### Stated goal 1
In the filter cleaning system text below, what kind of filter is the primary filter?
### Stated goal 2
Translate this sentence from the ash vacuum filter text into Spanish: "The housing includes a hose port for connection to a vacuum hose, and the housing can be mounted on wheels, casters, or the like."
### Stated goal 3
Please write a continuation of the ash vacuum filter text, beginning after its final sentence.

### Extracted text
>> begin

Filter cleaning system for an ash vacuum

A filter cleaning system for a vacuum that includes a housing that is open across its top end and is arranged to be covered by a removable lid whereon is mounted a vacuum source. The housing includes a hose port for connection to a vacuum hose, and the housing can be mounted on wheels, casters, or the like. A double filter system, that includes separate primary and secondary filters, is arranged within the housing, with the secondary filter mounted across the vacuum source inlet, and with the primary filter, that is a bag connected to the lid undersurface, for containing the secondary filter and a filter support. The filter support is a rigid fame connected at a fight angle to an end to a straight rod that extends through the lid to be manipulated by an operator to move the filter support so as to engage surfaces of both the primary and secondary filters, to vibrate and shake collected particles therefrom. The secondary filter is mounted to the lid undersurface over a cage that is spring mounted to the lid, and extends across the vacuum inlet, with the cage to engage when moved a bottom surface of the secondary filter. Thereby, when the filter support strikes the bottom of the secondary filter, that contact will deflect the cage against its spring mounting, with the cage then rebounding to strike the inner face of the secondary filter bottom, further shaking and vibrating that filter bottom so as to dislodge particles therefrom that then fall into the primary filter.

>> end

### Records
>> begin

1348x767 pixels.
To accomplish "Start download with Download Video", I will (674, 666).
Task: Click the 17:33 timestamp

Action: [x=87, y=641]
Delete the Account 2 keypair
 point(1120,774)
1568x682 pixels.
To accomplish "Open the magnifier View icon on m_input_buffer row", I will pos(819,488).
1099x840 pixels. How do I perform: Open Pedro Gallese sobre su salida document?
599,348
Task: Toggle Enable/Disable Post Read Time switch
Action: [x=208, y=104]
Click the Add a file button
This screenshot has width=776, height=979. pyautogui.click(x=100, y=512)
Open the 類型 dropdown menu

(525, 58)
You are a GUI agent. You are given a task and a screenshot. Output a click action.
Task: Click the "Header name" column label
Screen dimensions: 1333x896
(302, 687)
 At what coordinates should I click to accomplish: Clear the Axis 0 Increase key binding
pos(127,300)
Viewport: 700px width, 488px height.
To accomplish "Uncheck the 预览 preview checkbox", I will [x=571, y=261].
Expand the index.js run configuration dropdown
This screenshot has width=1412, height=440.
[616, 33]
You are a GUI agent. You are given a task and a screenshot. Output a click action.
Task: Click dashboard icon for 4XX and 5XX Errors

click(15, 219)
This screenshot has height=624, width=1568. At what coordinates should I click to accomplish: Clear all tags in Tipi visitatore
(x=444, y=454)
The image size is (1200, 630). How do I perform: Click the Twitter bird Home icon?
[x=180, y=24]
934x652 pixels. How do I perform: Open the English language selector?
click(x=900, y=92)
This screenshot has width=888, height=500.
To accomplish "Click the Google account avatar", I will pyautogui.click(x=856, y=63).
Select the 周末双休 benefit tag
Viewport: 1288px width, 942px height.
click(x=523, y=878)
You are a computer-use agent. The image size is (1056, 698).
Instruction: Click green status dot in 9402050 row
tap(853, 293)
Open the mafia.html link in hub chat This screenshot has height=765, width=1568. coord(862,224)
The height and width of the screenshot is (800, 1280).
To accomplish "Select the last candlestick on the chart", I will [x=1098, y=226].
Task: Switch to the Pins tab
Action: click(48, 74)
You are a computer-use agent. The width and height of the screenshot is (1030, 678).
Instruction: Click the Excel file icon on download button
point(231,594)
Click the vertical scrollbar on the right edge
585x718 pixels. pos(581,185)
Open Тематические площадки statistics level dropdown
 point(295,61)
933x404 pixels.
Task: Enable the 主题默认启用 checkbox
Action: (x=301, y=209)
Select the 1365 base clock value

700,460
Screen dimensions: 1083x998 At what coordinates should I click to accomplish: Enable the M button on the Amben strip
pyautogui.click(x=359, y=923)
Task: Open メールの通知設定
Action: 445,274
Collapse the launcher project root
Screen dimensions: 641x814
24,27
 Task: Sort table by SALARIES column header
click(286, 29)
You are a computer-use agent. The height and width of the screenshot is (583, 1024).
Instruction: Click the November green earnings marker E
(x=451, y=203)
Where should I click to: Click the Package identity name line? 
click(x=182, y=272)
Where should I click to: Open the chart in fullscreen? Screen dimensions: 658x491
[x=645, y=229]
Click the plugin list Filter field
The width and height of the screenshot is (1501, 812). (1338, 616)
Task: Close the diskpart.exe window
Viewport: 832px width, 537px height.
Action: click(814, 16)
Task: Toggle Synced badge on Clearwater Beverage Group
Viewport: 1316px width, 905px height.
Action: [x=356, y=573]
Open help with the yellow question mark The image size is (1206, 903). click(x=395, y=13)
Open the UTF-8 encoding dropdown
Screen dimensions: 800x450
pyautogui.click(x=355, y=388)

>> end

### Task result 1
The primary filter is a bag connected to the lid undersurface.

### Task result 2
La carcasa incluye un puerto para manguera para la conexión a una manguera de aspiración, y la carcasa puede montarse sobre ruedas, ruedecillas o elementos similares.

### Task result 3
BACKGROUND OF THE INVENTION 
1. Field of the Invention 
The present invention relates to vacuum cleaners for removing burned 
materials, including even still hot materials, out of a fireplace or 
stove, and particularly to flame retardant filter systems for such vacuum 
cleaners with filter shaking arrangements for dislodging collected dust 
particles therefrom. 
2. Prior Art 
Removal of ashes and unburned materials from wood burning fireplaces and 
stoves is often a difficult and messy task for users of such devices. 
Particularly, live coals can be present in such removed materials that 
could cause damage to conventional vacuum cleaners, and may even 
constitute a fire hazard. An earlier ash vacuum adapter of the present 
inventors, U.S. Pat. No. 4,868,949, shows a canister arrangement for 
connection to a vacuum source for drawing ashes and coals into a canister, 
and a later U.S. Pat. No. 5,259,087, sets out an arrangement for shaking 
dust off from a bag type primary filter threreof. The '949 patent sets out 
an employment of a filter formed of a fire retardant material and provides 
a rod that extends to above the canister and connects to a bottom plate 
whereto the filter is mounted, for shaking the filter, with the '087 
patent providing an open box frame as a filter support that the rod is 
attached to, the filter support to engage to shake the primary filter.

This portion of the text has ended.